What is required >>
Rewrite all of the entries below, replacing each occurrence of "icon" with "symbol" and leaving everything else unchanged.

Stored items from a collection >>
++++++
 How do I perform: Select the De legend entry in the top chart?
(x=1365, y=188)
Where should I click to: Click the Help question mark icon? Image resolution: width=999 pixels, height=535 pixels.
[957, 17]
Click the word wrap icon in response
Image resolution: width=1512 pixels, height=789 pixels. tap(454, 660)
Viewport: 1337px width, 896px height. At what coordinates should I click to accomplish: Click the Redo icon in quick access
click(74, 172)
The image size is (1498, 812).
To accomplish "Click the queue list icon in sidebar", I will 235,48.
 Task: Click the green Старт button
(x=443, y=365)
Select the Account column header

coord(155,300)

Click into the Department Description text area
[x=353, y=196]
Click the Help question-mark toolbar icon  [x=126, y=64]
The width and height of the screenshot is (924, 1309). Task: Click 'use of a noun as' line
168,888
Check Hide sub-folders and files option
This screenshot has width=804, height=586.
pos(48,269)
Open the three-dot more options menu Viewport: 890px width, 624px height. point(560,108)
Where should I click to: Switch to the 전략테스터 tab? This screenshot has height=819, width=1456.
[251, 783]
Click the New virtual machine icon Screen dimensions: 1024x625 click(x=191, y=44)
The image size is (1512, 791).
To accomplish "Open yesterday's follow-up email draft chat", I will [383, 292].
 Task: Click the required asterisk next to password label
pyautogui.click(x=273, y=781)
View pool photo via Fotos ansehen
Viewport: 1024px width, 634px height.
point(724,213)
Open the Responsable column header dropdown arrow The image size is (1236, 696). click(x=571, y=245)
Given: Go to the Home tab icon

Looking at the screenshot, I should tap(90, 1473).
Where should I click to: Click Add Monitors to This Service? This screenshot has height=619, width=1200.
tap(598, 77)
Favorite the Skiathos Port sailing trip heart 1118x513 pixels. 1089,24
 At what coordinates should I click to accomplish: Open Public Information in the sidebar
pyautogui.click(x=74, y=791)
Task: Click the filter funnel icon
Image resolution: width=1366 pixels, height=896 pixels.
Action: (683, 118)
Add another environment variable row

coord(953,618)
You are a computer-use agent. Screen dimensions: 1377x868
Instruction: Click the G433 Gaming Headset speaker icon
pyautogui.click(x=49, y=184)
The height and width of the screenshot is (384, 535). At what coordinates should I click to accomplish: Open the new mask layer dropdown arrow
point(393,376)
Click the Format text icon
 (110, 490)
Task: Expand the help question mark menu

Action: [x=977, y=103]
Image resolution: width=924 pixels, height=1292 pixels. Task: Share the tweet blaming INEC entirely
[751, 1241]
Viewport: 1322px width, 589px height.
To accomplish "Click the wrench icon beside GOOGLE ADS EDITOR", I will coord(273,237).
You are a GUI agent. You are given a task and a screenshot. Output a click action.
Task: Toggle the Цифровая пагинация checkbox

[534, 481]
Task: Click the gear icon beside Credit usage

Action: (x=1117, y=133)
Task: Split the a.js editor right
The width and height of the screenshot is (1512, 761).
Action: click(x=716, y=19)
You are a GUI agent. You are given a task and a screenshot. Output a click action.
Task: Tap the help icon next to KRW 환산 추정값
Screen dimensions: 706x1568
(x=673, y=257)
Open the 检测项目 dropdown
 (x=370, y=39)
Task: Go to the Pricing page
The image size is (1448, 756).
++++++
Solution for this problem >>
 How do I perform: Select the De legend entry in the top chart?
(x=1365, y=188)
Where should I click to: Click the Help question mark symbol? Image resolution: width=999 pixels, height=535 pixels.
[957, 17]
Click the word wrap symbol in response
Image resolution: width=1512 pixels, height=789 pixels. tap(454, 660)
Viewport: 1337px width, 896px height. At what coordinates should I click to accomplish: Click the Redo symbol in quick access
click(74, 172)
The image size is (1498, 812).
To accomplish "Click the queue list symbol in sidebar", I will 235,48.
 Task: Click the green Старт button
(x=443, y=365)
Select the Account column header

coord(155,300)

Click into the Department Description text area
[x=353, y=196]
Click the Help question-mark toolbar symbol  [x=126, y=64]
The width and height of the screenshot is (924, 1309). Task: Click 'use of a noun as' line
168,888
Check Hide sub-folders and files option
This screenshot has width=804, height=586.
pos(48,269)
Open the three-dot more options menu Viewport: 890px width, 624px height. point(560,108)
Where should I click to: Switch to the 전략테스터 tab? This screenshot has height=819, width=1456.
[251, 783]
Click the New virtual machine symbol Screen dimensions: 1024x625 click(x=191, y=44)
The image size is (1512, 791).
To accomplish "Open yesterday's follow-up email draft chat", I will [383, 292].
 Task: Click the required asterisk next to password label
pyautogui.click(x=273, y=781)
View pool photo via Fotos ansehen
Viewport: 1024px width, 634px height.
point(724,213)
Open the Responsable column header dropdown arrow The image size is (1236, 696). click(x=571, y=245)
Given: Go to the Home tab symbol

Looking at the screenshot, I should tap(90, 1473).
Where should I click to: Click Add Monitors to This Service? This screenshot has height=619, width=1200.
tap(598, 77)
Favorite the Skiathos Port sailing trip heart 1118x513 pixels. 1089,24
 At what coordinates should I click to accomplish: Open Public Information in the sidebar
pyautogui.click(x=74, y=791)
Task: Click the filter funnel symbol
Image resolution: width=1366 pixels, height=896 pixels.
Action: (683, 118)
Add another environment variable row

coord(953,618)
You are a computer-use agent. Screen dimensions: 1377x868
Instruction: Click the G433 Gaming Headset speaker symbol
pyautogui.click(x=49, y=184)
The height and width of the screenshot is (384, 535). At what coordinates should I click to accomplish: Open the new mask layer dropdown arrow
point(393,376)
Click the Format text symbol
 (110, 490)
Task: Expand the help question mark menu

Action: [x=977, y=103]
Image resolution: width=924 pixels, height=1292 pixels. Task: Share the tweet blaming INEC entirely
[751, 1241]
Viewport: 1322px width, 589px height.
To accomplish "Click the wrench symbol beside GOOGLE ADS EDITOR", I will coord(273,237).
You are a GUI agent. You are given a task and a screenshot. Output a click action.
Task: Toggle the Цифровая пагинация checkbox

[534, 481]
Task: Click the gear symbol beside Credit usage

Action: (x=1117, y=133)
Task: Split the a.js editor right
The width and height of the screenshot is (1512, 761).
Action: click(x=716, y=19)
You are a GUI agent. You are given a task and a screenshot. Output a click action.
Task: Tap the help symbol next to KRW 환산 추정값
Screen dimensions: 706x1568
(x=673, y=257)
Open the 检测项目 dropdown
 (x=370, y=39)
Task: Go to the Pricing page
The image size is (1448, 756).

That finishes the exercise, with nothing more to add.